It is Greek Easter this weekend

It is still quite hazy from the sandstorm on Wednesday but the wind has changed to a chilly northerly and the sky is starting to clear. The picture is one I took on Wednesday afternoon, as I walked home - sorry about the uninspiring view of the new car park excavations in the foreground, but I doubt if many of you have seen the Vigla looking quite like that!

For those of you who don't already know it, it is Greek Easter this weekend. We could hear the Maundy Thursday services from our farm last night as many of the churches have outside speaker systems these days. Chanting, accompanied by loud bangs and explosions, continued until late in the night and resumed again today. These are not the celebratory fireworks of the Resurrection but have their origins in the belief that the earth is vulnerable to evil during the period between the Crucifixion and the Resurrection and that Satan can be frightened away by loud noises. This used to be the beating of drums and pots but these days crackers and dynamite have taken over. Easter in these parts is not just an excuse to eat lots of chocolate and many people do actually go to church for the solemn services as well as the celebratory ones.
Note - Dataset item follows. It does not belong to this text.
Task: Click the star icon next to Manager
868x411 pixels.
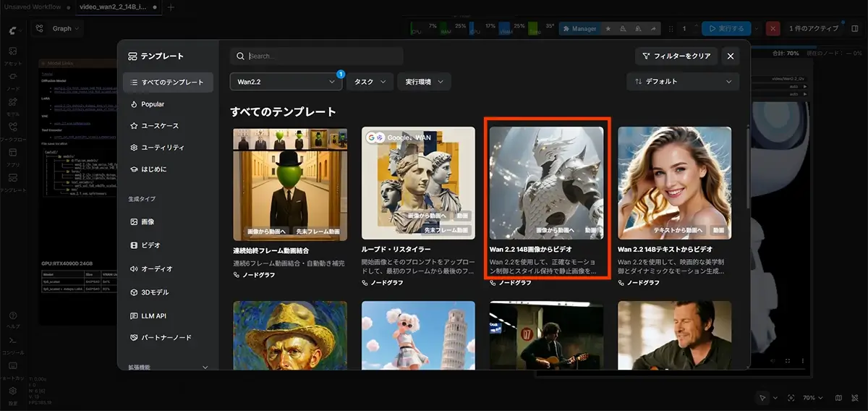Action: click(608, 28)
There are many Greek visitors on the island for the long weekend and yesterday evening, while watering the bottom potato field in the gathering dusk, I found myself explaining how to find the ruins of ancient Drakos to some puzzled Athenians who had, quite naturally, expected the line up of official signs to lead to something rather more promising than my fence. They agreed that it would be best to try again with a bit more daylight in hand and are probably picking their way through the daisies even as I write this.

We wish all our Orthodox visitors and readers a blessed Easter.

Have a good weekend.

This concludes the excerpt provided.